As a CFO/CRO team based in different geographies, we’re doing multiple quick Zoom sessions every week to sync up on the evolving state of the business and how to respond to both new challenges, but also new opportunities.

While many companies are going to face pressure on their operating plans in the coming months, by strengthening alignment across sales and finance you may find, as we are, ways that you can accelerate progress in key parts of the business.

For example, many near-term face-to-face marketing events have been canceled. This is disappointing, but it also frees up resources (both time and money) to invest in new experiences that can yield outsized returns in the future. Collaborate, get creative, and you may find some silver lining in the clouds.

Habit 2: Live in the data

You might not want to open your 401(k) statement when you get it in the mail next month, but you cannot afford to ignore all of the telemetry you have coming from your sales teams.

Firm up forecasts with transaction-level reviews. This isn’t the time for gut feel forecasts. Every CRO should institute a deal-by-deal review cadence in their organization, looking at facts, not feelings. Which accounts are signaling engagement? Which are distracted or going silent? At Clari (and at our best-in-class customers) pipeline status and sales forecast are continuously updated so that leadership knows the state of the business from moment-to-moment.

Look at your out-quarter business. Identify deals that might be “parked” in future quarters and determine if they are real. Use activity signals to understand which deals your team is actually working (versus those that are wishful thinking or land grabs). A longer-term outlook becomes a critical input to inform operating plan adjustments.

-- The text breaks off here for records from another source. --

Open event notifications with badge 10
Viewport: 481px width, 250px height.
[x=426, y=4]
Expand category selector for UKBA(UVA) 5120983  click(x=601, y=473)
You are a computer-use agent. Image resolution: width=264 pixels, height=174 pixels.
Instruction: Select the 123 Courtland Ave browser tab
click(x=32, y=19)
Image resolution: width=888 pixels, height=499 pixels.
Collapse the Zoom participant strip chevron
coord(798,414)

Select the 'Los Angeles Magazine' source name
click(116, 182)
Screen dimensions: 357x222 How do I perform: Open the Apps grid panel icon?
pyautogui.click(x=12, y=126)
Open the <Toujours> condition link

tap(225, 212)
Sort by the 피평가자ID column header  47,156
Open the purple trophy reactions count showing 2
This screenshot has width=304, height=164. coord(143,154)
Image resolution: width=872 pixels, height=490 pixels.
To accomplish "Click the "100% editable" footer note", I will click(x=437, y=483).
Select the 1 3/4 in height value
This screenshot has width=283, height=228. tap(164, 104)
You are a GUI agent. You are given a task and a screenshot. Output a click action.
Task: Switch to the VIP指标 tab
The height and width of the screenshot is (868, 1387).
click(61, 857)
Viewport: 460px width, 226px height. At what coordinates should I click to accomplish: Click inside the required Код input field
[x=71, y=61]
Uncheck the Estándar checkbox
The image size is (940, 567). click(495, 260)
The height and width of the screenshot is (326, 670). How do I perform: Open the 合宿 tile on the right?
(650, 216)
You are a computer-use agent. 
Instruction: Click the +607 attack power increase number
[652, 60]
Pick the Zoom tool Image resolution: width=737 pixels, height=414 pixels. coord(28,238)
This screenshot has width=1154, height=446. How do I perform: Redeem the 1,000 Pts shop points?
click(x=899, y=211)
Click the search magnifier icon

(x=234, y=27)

Firm up your cadence. Now is the perfect time to put more consistency and rigor into your revenue machine. With in-person sessions likely being reduced due to travel restrictions, complete deal data and a consistent format and process for 1:1 calls, pipeline reviews and forecasting calls becomes critical. A tight cadence gives the organization confidence in the forecast, whether it’s favorable or not.

Coach smarter to work smarter. It’s easy to let fear take over and paralyze a team. While there may be pullbacks in investments, it’s important to focus the team on opportunities and tactics that are most likely to bear results, particularly if they will be asked to “do more with less”. With the right data this becomes obvious; with the right process it becomes second nature.

Habit 3: Adjust and execute

Based on what you find in the data, be willing to take fast, pre-emptive action to adjust your operating plan to be in line with the reality you discover (as a Sequoia portfolio company we’re well aware of their wisdom in this area).

And, execute: Quickly pivot your revenue processes and methodologies to support the current business environment. One key example that we at Clari (and many other world-class revenue orgs in our customer community) are doing is modifying our pipeline inspection process by adding an additional “C” in our MEDDPICC to specifically pressure test our sales cycles for impact by the COVID-19. We’re asking questions like:

  • Does the company have manufacturing, major supply chain operations or other critical business infrastructure in countries that are particularly impacted (i.e. China or Italy)?
  • Have we asked our internal champion how COVID-19 is impacting business decision making and if any formal policies have been put in place that will impact our potential partnership?
  • Are there any key face-to-face meetings or live events confirmed with the company that we have to pivot on, and how can we keep them high-impact?

By building this specific rigor into our inspection process, we can then begin to easily segment deals to focus resources appropriately and also begin to help build communities across these companies to crowdsource what’s working and what isn’t.

Challenging times are a foundry where truly legendary teams and companies are forged. CFOs and CROs, by working together, play a pivotal role in positioning their organizations to weather choppy seas. Overcommunicate, live in the data, adjust, and execute. And please, let us know how you’re doing and share your ideas; we’re all in this together.